NecroStack: Building an Event-Driven Micro-Framework

Inspiration

The idea for NecroStack emerged from frustration with heavyweight event-driven frameworks. Most solutions like Celery, Kafka consumers, or AWS Lambda orchestrations require significant boilerplate and infrastructure complexity. I wanted something that embodied the Unix philosophy: do one thing well.

The name "NecroStack" plays on the concept of "raising" events—like a necromancer summoning spirits, the framework resurrects messages from queues and breathes life into handlers. The core abstractions follow this theme: Spine (the backbone dispatcher), Organs (the living handlers), and Events (the souls being passed around).

What I Learned

Theoretical Foundations

Building NecroStack deepened my understanding of Event-Carried State Transfer patterns. The key insight is that events should carry all necessary state:

$$E = {id, \tau, type, payload}$$

Where 𝝉 represents the UTC timestamp, ensuring temporal ordering. This eliminates shared mutable state between handlers, giving us:

  • Temporal decoupling: Producers and consumers operate independently in time
  • Spatial decoupling: No direct references between components
  • Synchronization decoupling: Async communication eliminates blocking

Cooperative Multitasking

I learned the nuances of Python's asyncio single-threaded cooperative model. Events process sequentially from a FIFO queue:

$$Q_{t+1} = Q_t - {e_{head}} + {e_1, e_2, ..., e_n}$$

Where each handler can emit, n ≥ 0 new events. This creates elegant chain reactions while maintaining deterministic behavior.

Termination Guarantees

A critical learning was ensuring bounded execution. Without safeguards, recursive event emission creates infinite loops. The solution:

$$\text{steps} \leq \text{max_steps} \implies \text{terminates}$$

If exceeded, the Spine raises RuntimeError, guaranteeing halting for any event chain.

Architecture

The framework follows a circular flow: Backend pulls events → Spine dispatches to matching Organs → Organs handle and emit new events → Backend enqueues emitted events → cycle repeats.

Core Components:

  • Event (Pydantic model): Immutable, validated, JSON-serializable messages with UUID v4 IDs and UTC timestamps

  • Organ (Abstract base class): Handlers declare subscriptions via listens_to and implement sync or async handle() methods

  • Spine (Dispatcher): Routes events to matching Organs, manages failure modes, tracks metrics

  • Backends: Pluggable storage—InMemoryBackend for testing, RedisBackend for production with consumer groups and DLQ support

Technology Stack: Python 3.11+ with native asyncio, Pydantic v2 for validation, Redis Streams for durable messaging, pytest + Hypothesis for property-based testing.

Challenges Faced

1. TOCTOU Race Conditions

The initial bounded queue implementation had a time-of-check-to-time-of-use race between checking if the queue was full and actually inserting. The fix was using atomic put_nowait() operations that raise QueueFull immediately.

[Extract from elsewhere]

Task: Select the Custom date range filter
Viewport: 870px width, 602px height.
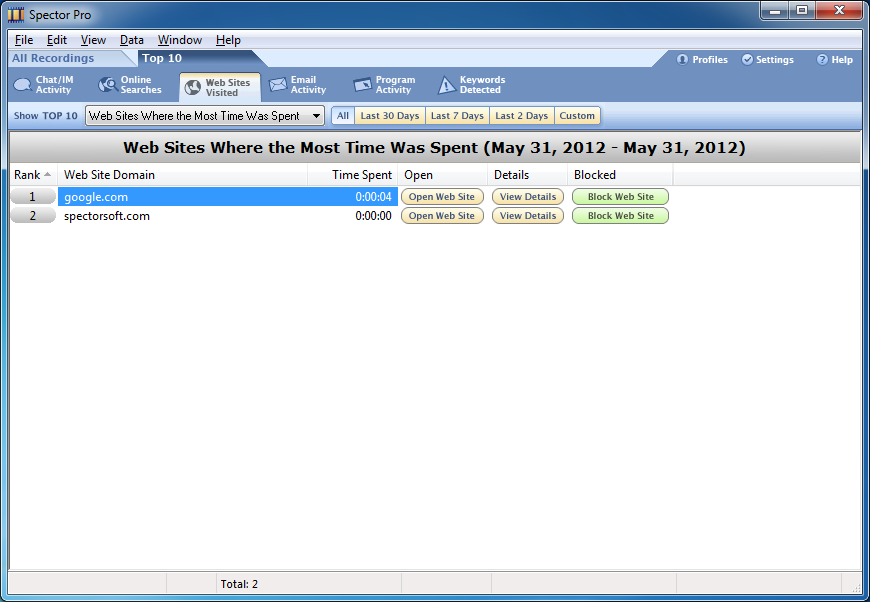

2. Handler Timeout Management

Async handlers could hang indefinitely. Implementing timeouts required detecting coroutines via inspect.iscoroutine() and wrapping with asyncio.wait_for().

3. Redis Consumer Group Complexity

Implementing at-least-once delivery with Redis Streams involved automatic consumer group creation, pending message recovery via XPENDING/XCLAIM, dead-letter queues for poison messages, and connection pooling with automatic reconnection. Mapping event UUIDs to Redis stream IDs for acknowledgment was particularly tricky.

4. Memory Leak Prevention

Retry tracking in handlers initially used unbounded dictionaries. Events that failed permanently would accumulate entries forever. The fix used TTL-backed caches with cachetools.TTLCache.

5. Silent Failure Suppression

Early versions had except: pass blocks that swallowed ack failures silently. This violated observability principles—failures must be visible and tracked in metrics.

Results

NecroStack achieves its design goals:

  • 140 tests passing with property-based testing via Hypothesis
  • Zero external dependencies for core functionality
  • Production-ready Redis backend with health checks and metrics
  • Structured JSON logging with correlation IDs throughout

The framework proves that event-driven architectures don't need to be complex. Sometimes, three well-designed abstractions are all you need.